Since F_ext matched F_e in magnitude throughout the journey, Q₂ did not gain or lose any KE. So $\displaystyle \displaystyle k\frac{{{{Q}_{1}}{{Q}_{2}}}}{d}$ must represent the increase in EPE between $\displaystyle r=\infty$ and $\displaystyle r=d$ . But EPE is 0 at $\displaystyle r=\infty$ , so the EPE at $\displaystyle r=d$ is simply

$\displaystyle \displaystyle EPE=k\frac{{{{Q}_{1}}{{Q}_{2}}}}{d}$

To include the sign or not?

This formula is valid even for negative charges. So you should always include the signs of the charges when applying this formula. The formula will automatically calculate EPE to be positive when Q₁ and Q₂ are of the same signs, but negative when they are of opposite signs.

Example

Q_A, Q_B and Q_C are point charges of +1.1 pC, +2.2 pC and −3.3 pC, bound at the vertices of an equilateral triangle of side 3.0 um as shown in the diagram below. Calculate

a) total EPE of the system

b) the amount of work required to remove Q_c from the system (i.e. move it to a point at infinity).

Solution

EPE is stored between 3 pairs of point charges.

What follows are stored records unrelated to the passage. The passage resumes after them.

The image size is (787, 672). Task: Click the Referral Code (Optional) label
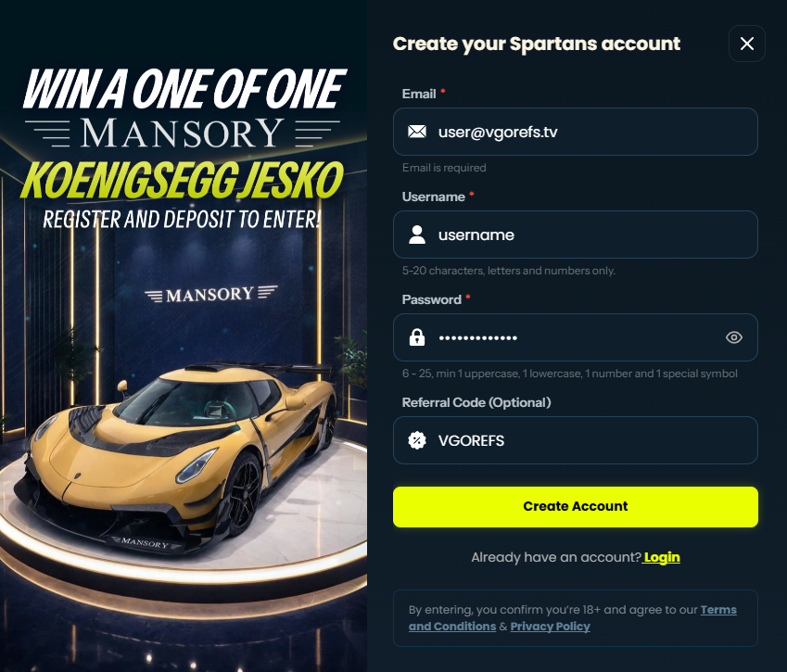(476, 402)
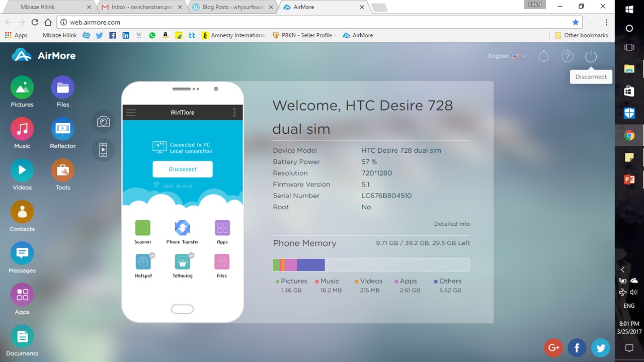Screen dimensions: 644x362
Task: Open Messages in sidebar
Action: 22,254
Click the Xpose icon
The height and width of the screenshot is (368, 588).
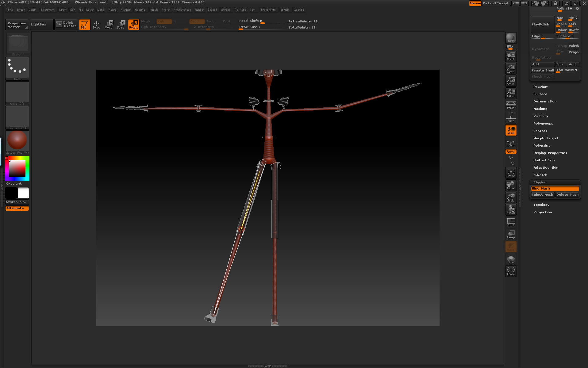(511, 271)
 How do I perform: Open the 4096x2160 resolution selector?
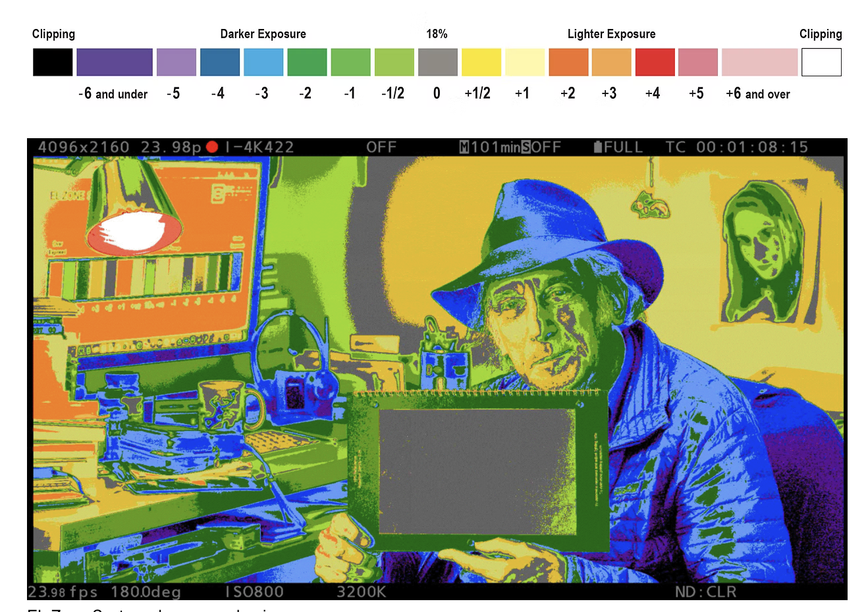(x=83, y=147)
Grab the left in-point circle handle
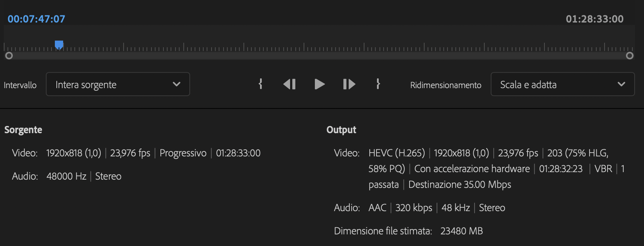Viewport: 644px width, 246px height. tap(9, 56)
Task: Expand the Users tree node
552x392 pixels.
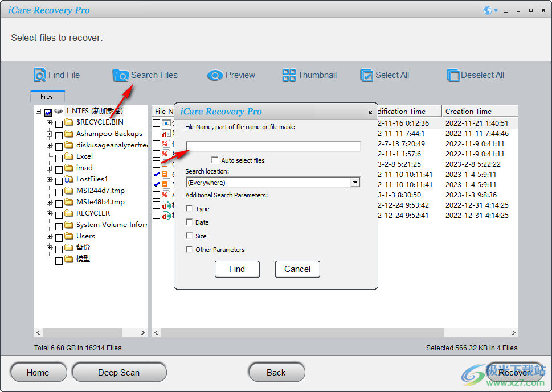Action: (49, 236)
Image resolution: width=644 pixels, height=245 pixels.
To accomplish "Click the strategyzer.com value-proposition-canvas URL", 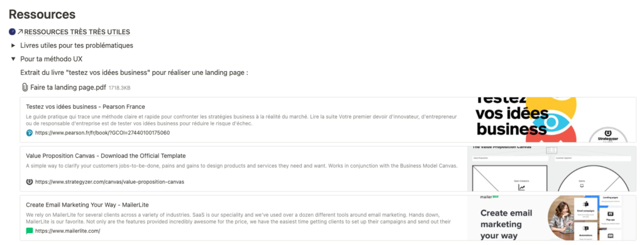I will (x=109, y=181).
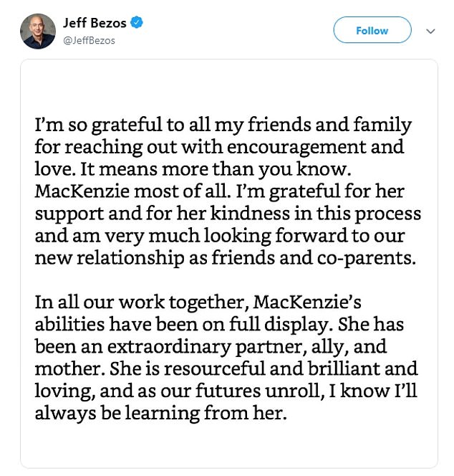
Task: Click the line starting "I'm so grateful"
Action: [223, 125]
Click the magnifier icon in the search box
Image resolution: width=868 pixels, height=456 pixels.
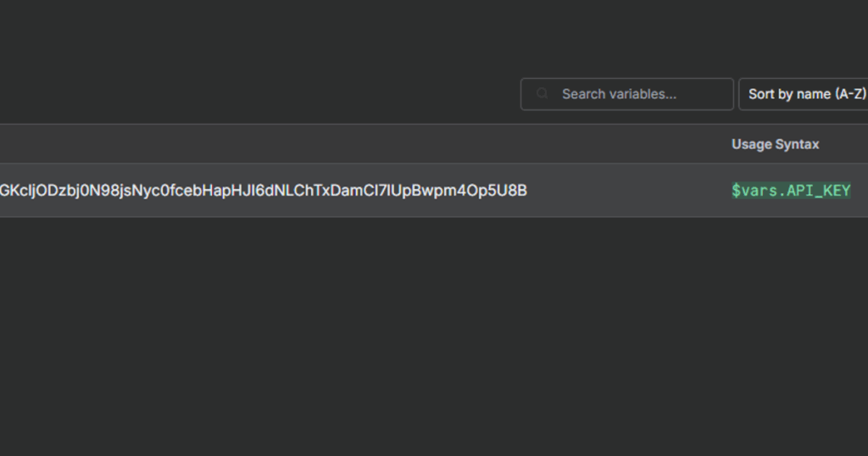(x=542, y=93)
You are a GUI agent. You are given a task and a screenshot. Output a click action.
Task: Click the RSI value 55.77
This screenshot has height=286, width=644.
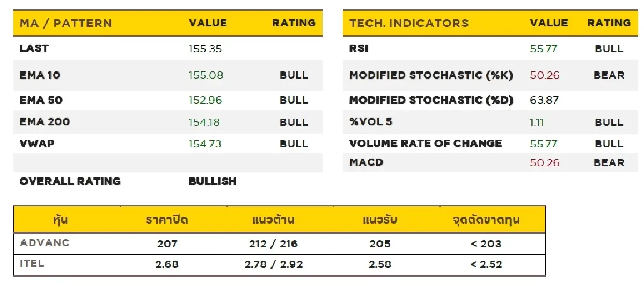544,48
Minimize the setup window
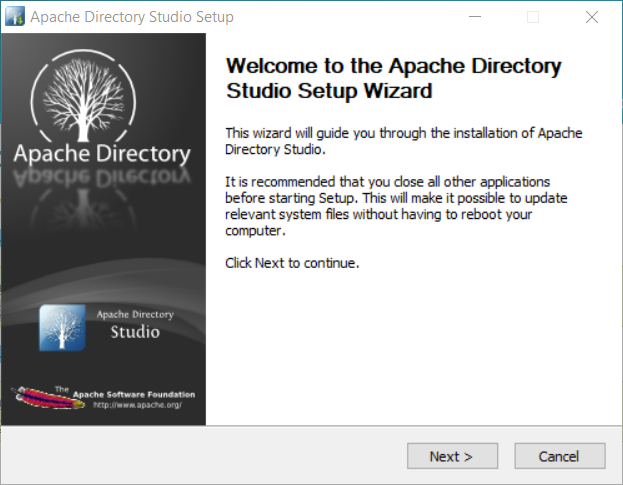The width and height of the screenshot is (623, 485). click(475, 17)
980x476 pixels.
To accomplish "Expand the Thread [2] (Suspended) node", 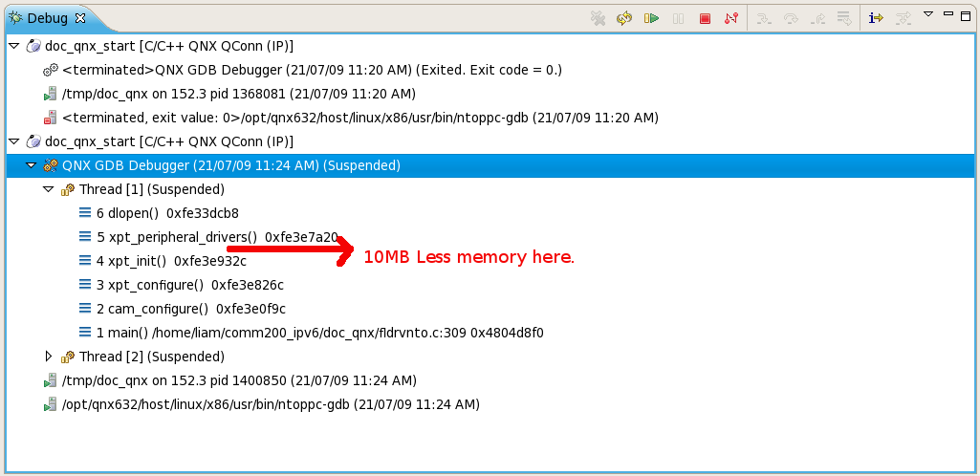I will click(49, 357).
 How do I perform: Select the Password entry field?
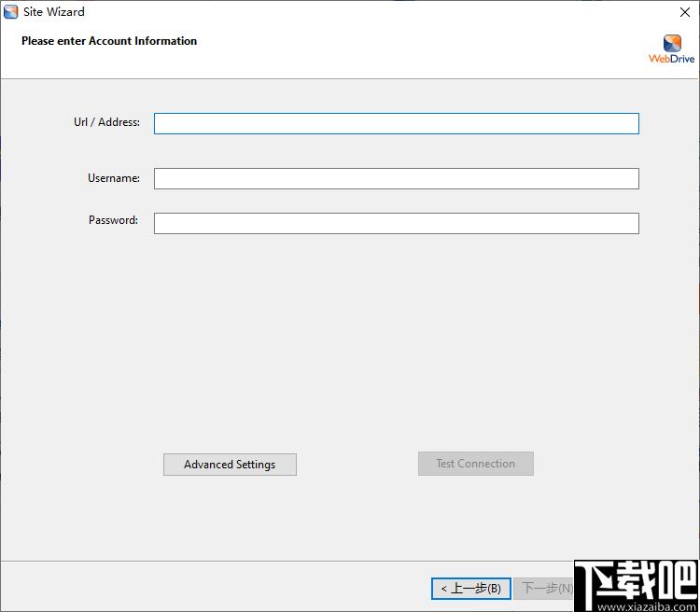click(396, 223)
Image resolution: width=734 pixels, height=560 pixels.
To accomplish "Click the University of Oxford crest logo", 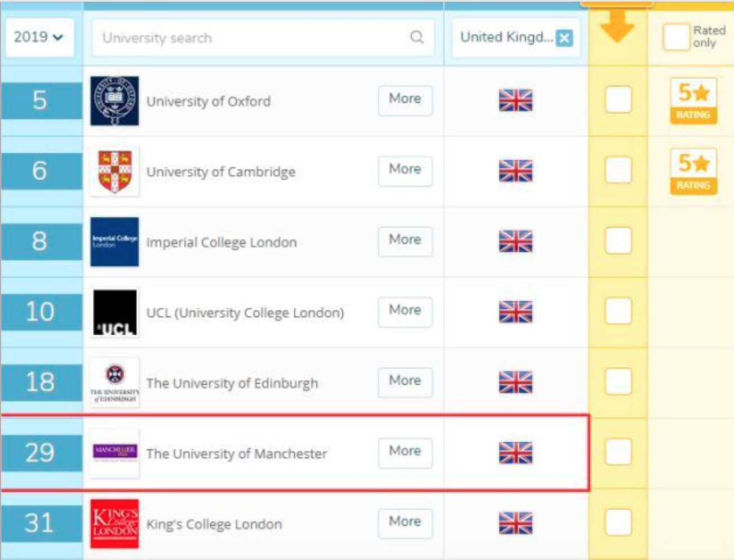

$\displaystyle {{U}_{{AB}}}=k\frac{{{{Q}_{A}}{{Q}_{B}}}}{d}=(8.99\times {{10}^{9}})\frac{{(+1.1)(+2.2){{{({{{10}}^{{-12}}})}}^{2}}}}{{3.0\times {{{10}}^{{-6}}}}}=0.725\times {{10}^{{-8}}}\text{ J}$

$\displaystyle {{U}_{{AC}}}=k\frac{{{{Q}_{A}}{{Q}_{C}}}}{d}=(8.99\times {{10}^{9}})\frac{{(+1.1)(-3.3){{{({{{10}}^{{-12}}})}}^{2}}}}{{3.0\times {{{10}}^{{-6}}}}}=-1.088\times {{10}^{{-8}}}\text{ J}$

$\displaystyle {{U}_{{BC}}}=k\frac{{{{Q}_{B}}{{Q}_{C}}}}{d}=(8.99\times {{10}^{9}})\frac{{(+2.1)(-3.3){{{({{{10}}^{{-12}}})}}^{2}}}}{{3.0\times {{{10}}^{{-6}}}}}=-2.077\times {{10}^{{-8}}}\text{ J}$

Total EPE

$\displaystyle \begin{aligned}&={{U}_{{AB}}}+{{U}_{{AC}}}+{{U}_{{BC}}}\\&=[0.7252+(-1.088)+(-2.077)]\times {{10}^{{-8}}}\\&=-2.44\times {{10}^{{-8}}}\text{ J}\end{aligned}$

Before Q_c is removed: initial total EPE $\displaystyle ={{U}_{i}}={{U}_{{AB}}}+{{U}_{{AC}}}+{{U}_{{BC}}}=-2.44\times {{10}^{{-8}}}\text{ J}$

After Q_c is removed: final total EPE $\displaystyle ={{U}_{f}}={{U}_{{AB}}}=+0.7252\times {{10}^{{-8}}}\text{ J}$

Work required

$\displaystyle \begin{aligned}&={{U}_{f}}-{{U}_{i}}\\&=(0.725\times {{10}^{{-8}}})-(-2.44\times {{10}^{{-8}}})\\&=3.17\times {{10}^{{-8}}}\text{ J}\end{aligned}$